=== EXERCISE DATA ===

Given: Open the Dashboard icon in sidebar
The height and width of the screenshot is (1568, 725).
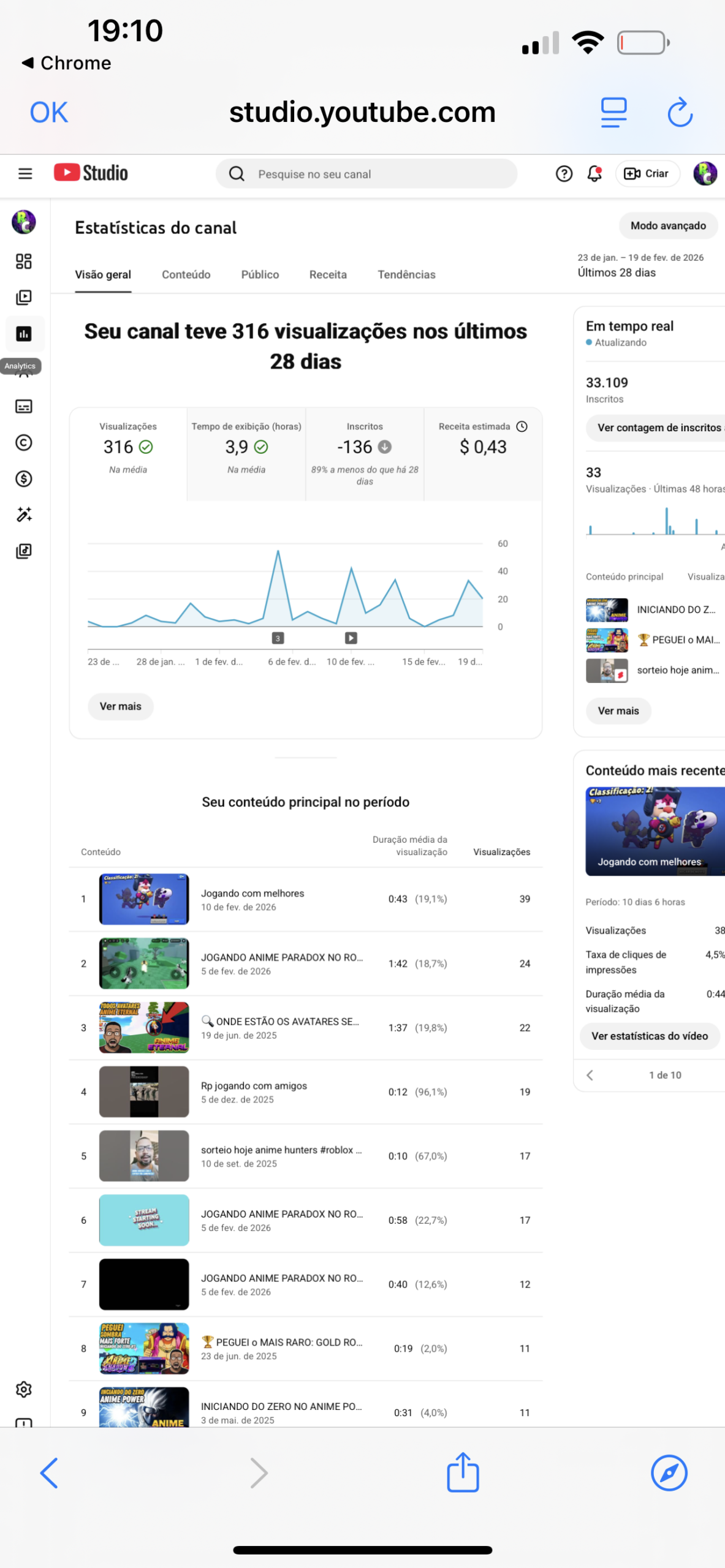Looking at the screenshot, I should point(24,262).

===
=== EXERCISE DATA ===

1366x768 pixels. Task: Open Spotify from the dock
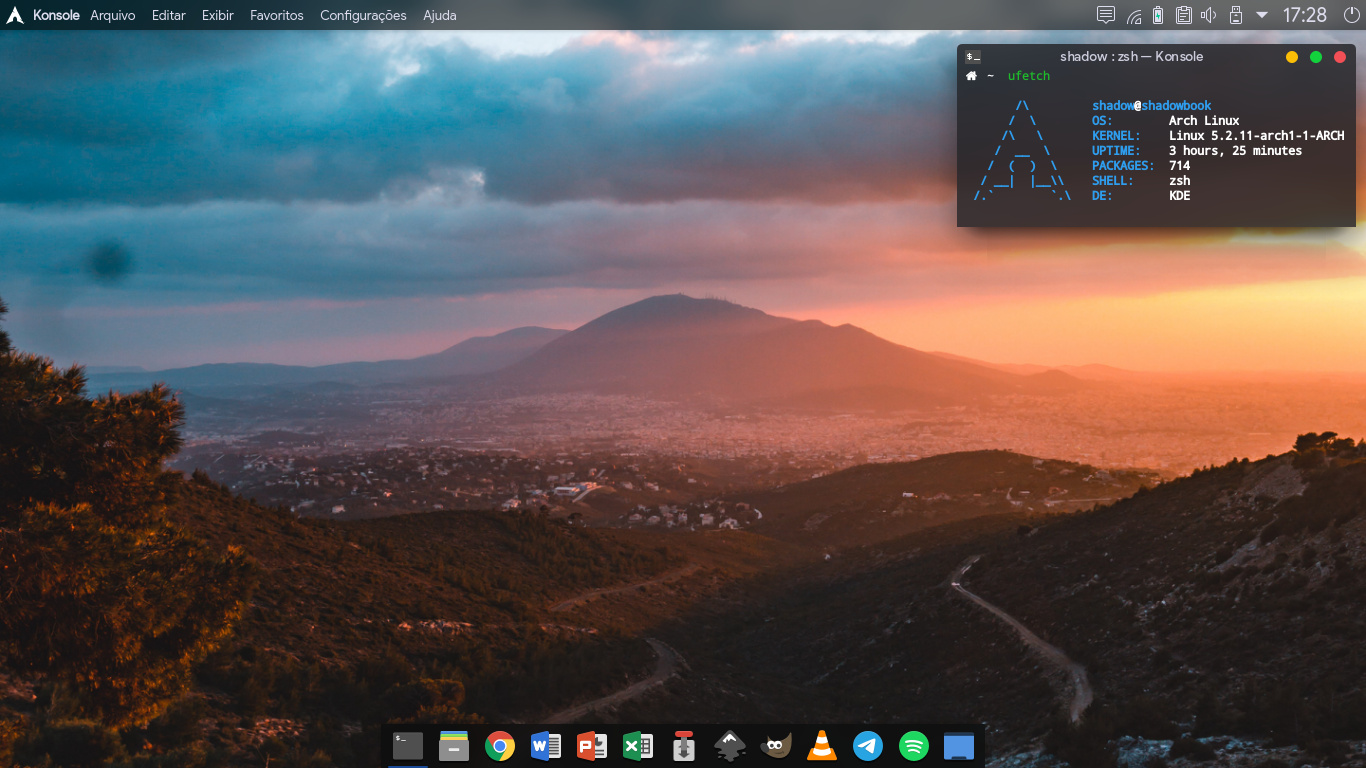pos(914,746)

===
=== EXERCISE DATA ===

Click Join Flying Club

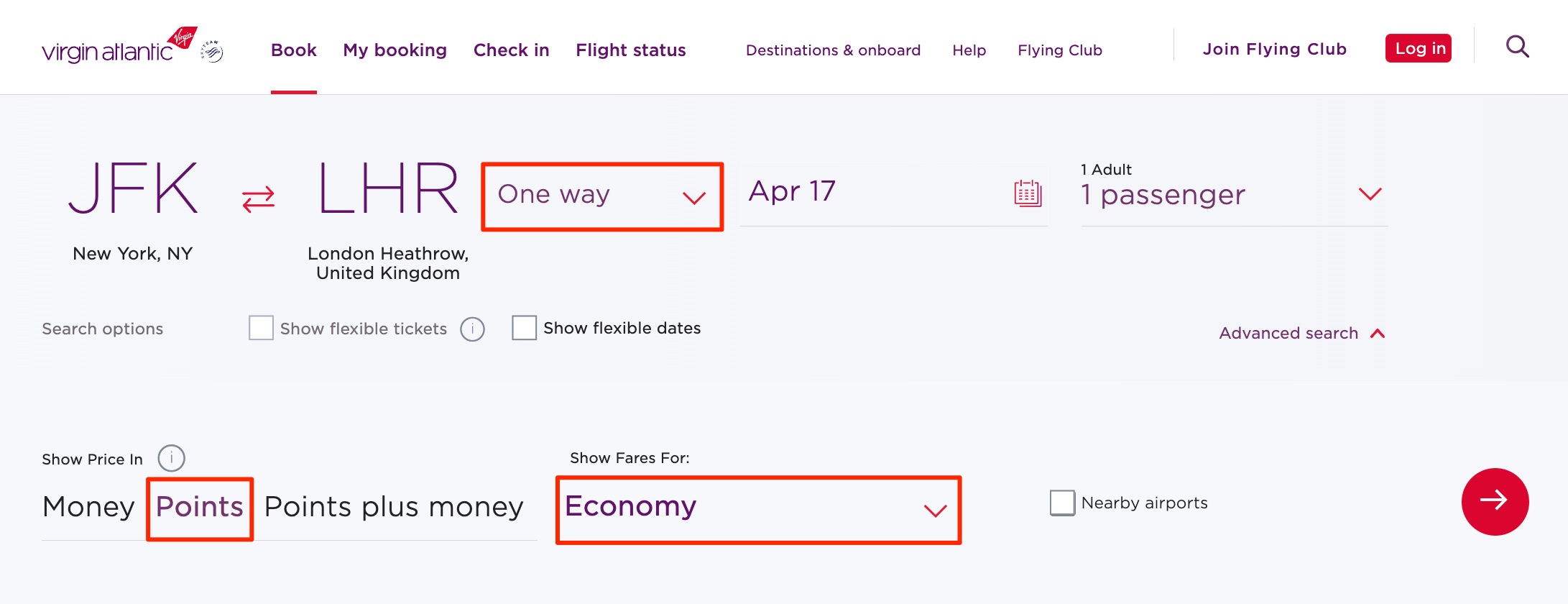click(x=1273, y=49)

===

-- TASK TO CARRY OUT --
Please replace "Dashboard" with "Settings" in the part of the rows that opens with the line containing "Given: Open the Dashboard icon in sidebar" and closes with the line containing "Looking at the". Write out only that part with nothing else changed, and leave the pictures out.

-- EXERCISE RESPONSE --
Given: Open the Settings icon in sidebar
The height and width of the screenshot is (1568, 725).
Looking at the screenshot, I should point(24,262).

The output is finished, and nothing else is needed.